§ Set tasks
1. According to the excerpt about Australia's National Broadband Network, what share of Australian homes and businesses will the network connect by fiber-optic?
2. Carry on the excerpt about Australia's National Broadband Network, starting right after its last sentence.

The National Broadband Network (NBN Co) is an Australian govern­ment owned enterprise formed in 2009 to build a broadband network which will provide a fiber-optic connection to 93% of Australian homes and businesses, with fixed wireless and satellite services to the remainder. After its creation, the NBN quickly needed to establish a public website in order to disseminate information, and to create a set of business services to allow partners to begin the process of requesting access to the new network. The internal development teams used a combination of bespoke application development, service development, and configuration of commercial off-the-shelf software to provide these services.

Because the NBN was in such a rapid startup mode, the infrastructure necessary to support the development of these websites and services was being created as the development proceeded. In development and test environments, projects could request new nodes and then manage them as they saw fit. In production-like environments, there were a limited number of available nodes that needed to be shared between multiple projects. However, each project focused only on their own infrastructure requirements and issues started to appear. For example:

  • Two teams sharing infrastructure would make incompatible changes and only one team’s application would work.

§ Given information
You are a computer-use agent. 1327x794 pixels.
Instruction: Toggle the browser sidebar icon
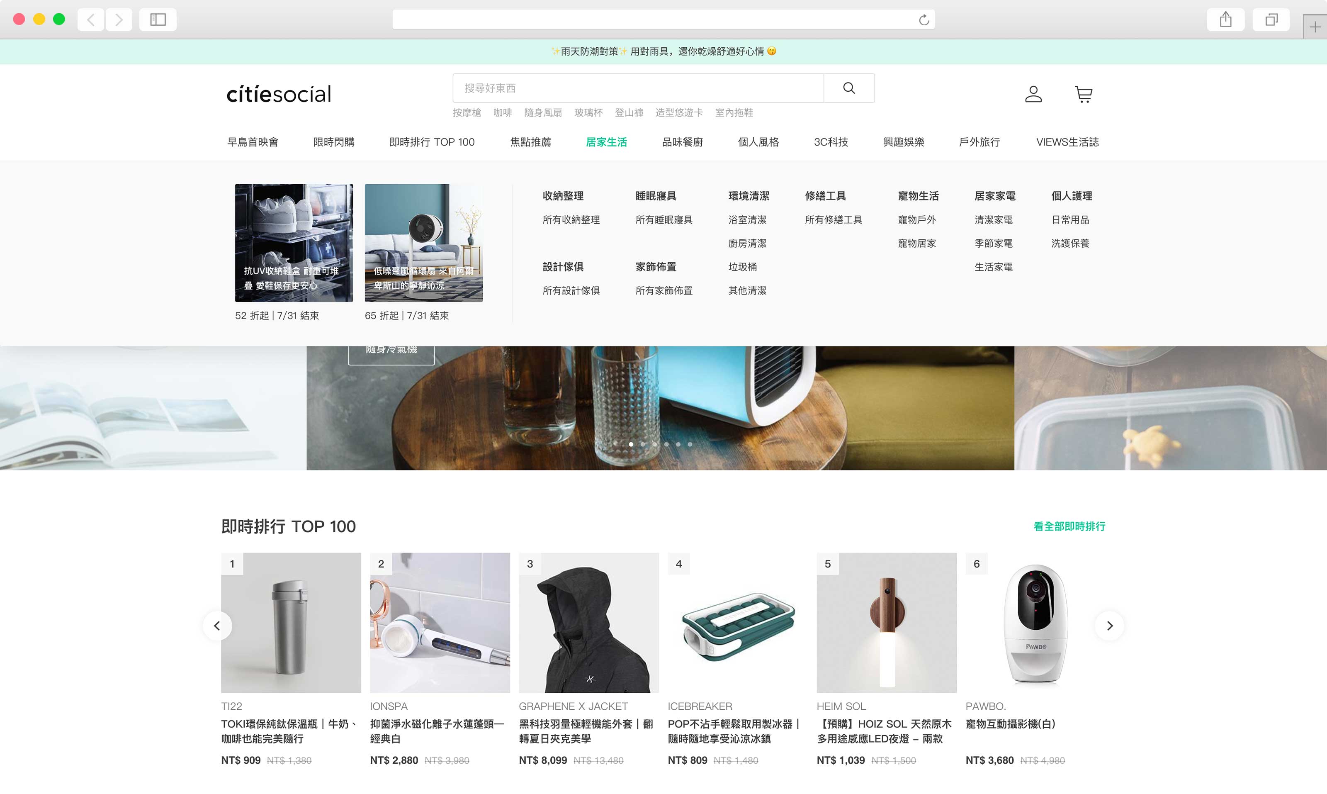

§ Outputs for the tasks
1. 93%

2.
  • Nodes were being set up by hand, and changes that were made in development environments to resolve defects were not being applied to later environments, leading to regressions.
  • No one had a good idea of what was actually on each machine or who owned it, leading to anxiety about deployments, configuration changes and the ability to audit IT systems effectively.
  • Because each node was being created by hand by different individuals, the loss of a node required a considerable amount of work to recover.

A group of developers got together to work on resolving these problems. They set out to accomplish a few goals:

  1. Stand up production and production-like test systems quickly from scratch.
  2. Capture all the configuration information in version control so that machines could be provisioned quickly without manual intervention.
  3. Have a single source of truth to determine what a node should look like so changes and their impacts could be analyzed prior to making them.
  4. Integrate infrastructure as early as possible. If four teams were going to share a node in production, make them share nodes in test environments as well.
  5. Make infrastructure changes using the same process as application changes—in particular, applying them in test environments so that their impact can be understood before they are applied to production.

Initial Implementation

The first implementation that was built started to address some of these goals, but when we came to use it we discovered several problems that needed to be fixed. Some of these issues are discussed in Figure 1, which presents this initial implementation, below.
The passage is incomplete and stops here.